Membraanfiltratie wordt steeds vaker toegepast bij (drink)waterbehandeling. Dit biedt vele voordelen, maar hogedrukfiltratie-membranen (voor nanofiltratie (NF) en omgekeerde osmose (RO)) hebben last van vervuiling, met name biofouling. Dit resulteert in operationele problemen (verstopping van het voedingswaterkanaal en daling van productwateropbrengst), en dat leidt weer tot hogere kosten en in sommige gevallen een mindere waterkwaliteit. Membranen worden daarom op gezette tijden gereinigd.

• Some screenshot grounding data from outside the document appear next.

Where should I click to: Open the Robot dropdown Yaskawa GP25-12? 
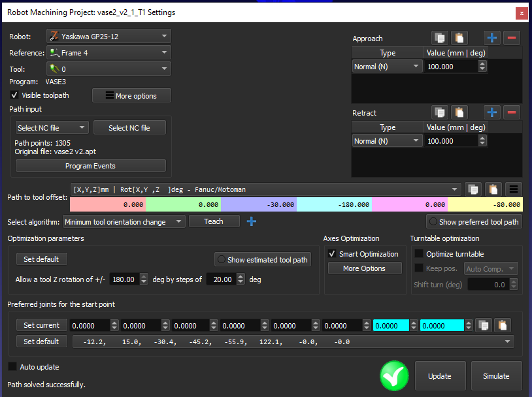pos(108,37)
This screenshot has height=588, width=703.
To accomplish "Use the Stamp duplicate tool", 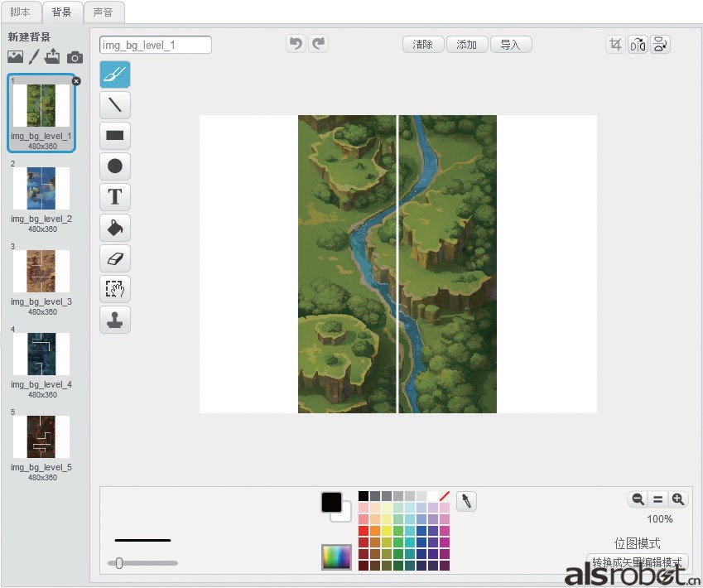I will click(115, 319).
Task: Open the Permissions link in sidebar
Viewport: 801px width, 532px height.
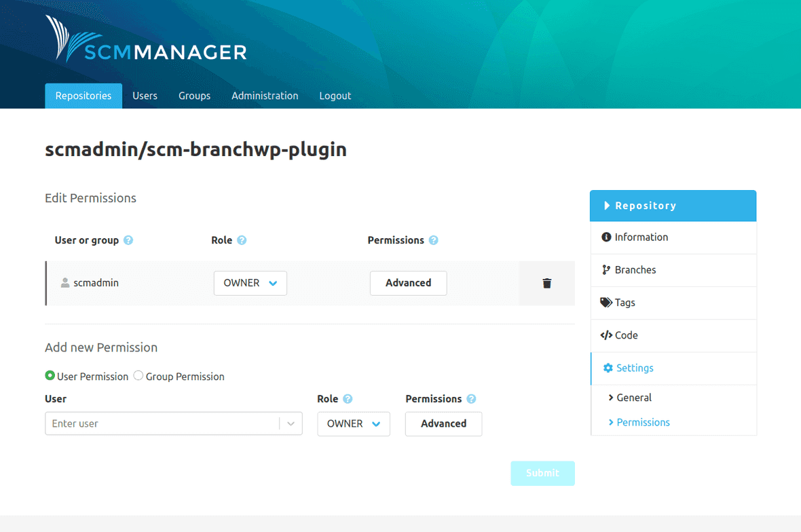Action: coord(644,422)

De effectiviteit van membraanreiniging is sterk afhankelijk van de hydraulische omstandigheden in spiraalgewonden membraanelementen (SWM) [1]. Om de hydraulische omstandigheden te verbeteren, is een nieuw reinigingsconcept ontwikkeld, dat gebruik maakt van lucht- en waterspoeling in verticaal geplaatste SWM-elementen [2]. Dit innovatieve concept staat bekend als het AiRO-concept. Het doel van AiRO is om
- de voorbehandeling van het voedingswater te beperken,
- het gebruik van chemische reinigingsmiddelen te verminderen,
- het energieverbruik bij hoge druk membraanfiltratie-installaties (NF/RO) te verlagen.

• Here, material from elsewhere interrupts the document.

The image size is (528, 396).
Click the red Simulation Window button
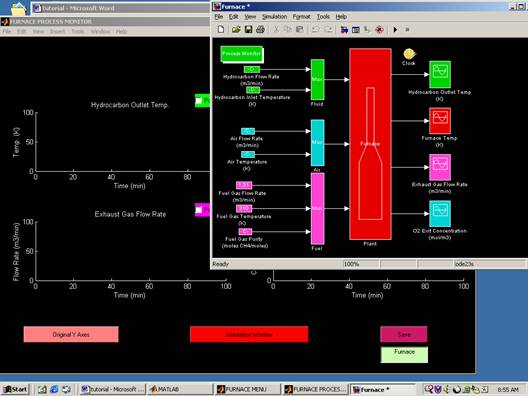249,334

Aan het einde van de jaren ‘90 van de vorige eeuw vond een eerste verkennend onderzoek naar deze nieuwe techniek plaats bij WMO (Waterleiding Maatschappij Overijssel, het huidige Vitens). Hierbij werd succesvol sporadische luchtspoeling toegepast op vervuilde spiraal-gewonden NF- en RO-modules. Dit leverde een Nederlands octrooi op [3]. De eerste gepubli-ceerde ervaringen met het periodiek spoelen met lucht en water (AiRO) waren eveneens veelbelovend. AiRO resulteerde in een effectief herstel van de membraanprestaties zonder verlies van de membraanintegriteit [2].
Sinds 2010 is een 1400 m3/uur full-scale demiwaterinstallatie (DWP, afbeelding 1) in het Botlekgebied van het Havenbedrijf Rotterdam in gebruik. Bouwer en beheerder van de installatie is Evides Industriewater. De DWP is de eerste en tot nu toe enige AiRO membraaninstallatie op praktijkschaal.
Afbeelding 1. De 1400 m3/uur full-scale demiwaterinstallatie (DWP) in de Botlek van Evides Industriewater
Proefopzet
In de periode 2005-2013 zijn er meerdere lab- en pilot-scale onderzoeken gedaan op verschillende watertypen. Een aantal van deze onderzoeken wordt hieronder beschreven.
Membraantestcel
Voor kortdurende laboratoriumproeven werd een zogenaamde membraanvervuilingssimulator (MFS) gebruikt als testcel [4]. In een MFS wordt een membraanvel met een voedingsspacer geplaatst en kan vervuiling visueel in situ worden bestudeerd. De MFS is zo ontworpen dat vergelijkbare hydraulische condities worden bereikt als bij het gebruik van spiraalgewonden membraanelementen in de praktijk. Perslucht werd via de ingang van het voedingskanaal van de MFS geïntroduceerd en gemengd met voedingswater. Gedurende drie weken werd een RO-membraanvel gevoed met leidingwater uit Nieuwegein. Aan dit water werd natriumacetaat toegevoegd om de groei van biofilm te promoten. Voor het reinigen werd de MFS verticaal gezet, en het membraan werd gedurende een half uur gespoeld met lucht en water. De gecumuleerde biomassa van het membraanvel voor en na spoeling werd verzameld en gesuspendeerd. Deze suspensie werd geanalyseerd op adenosine-trifosfaat (ATP ) om de concentratie van actieve micro-organismen te bepalen.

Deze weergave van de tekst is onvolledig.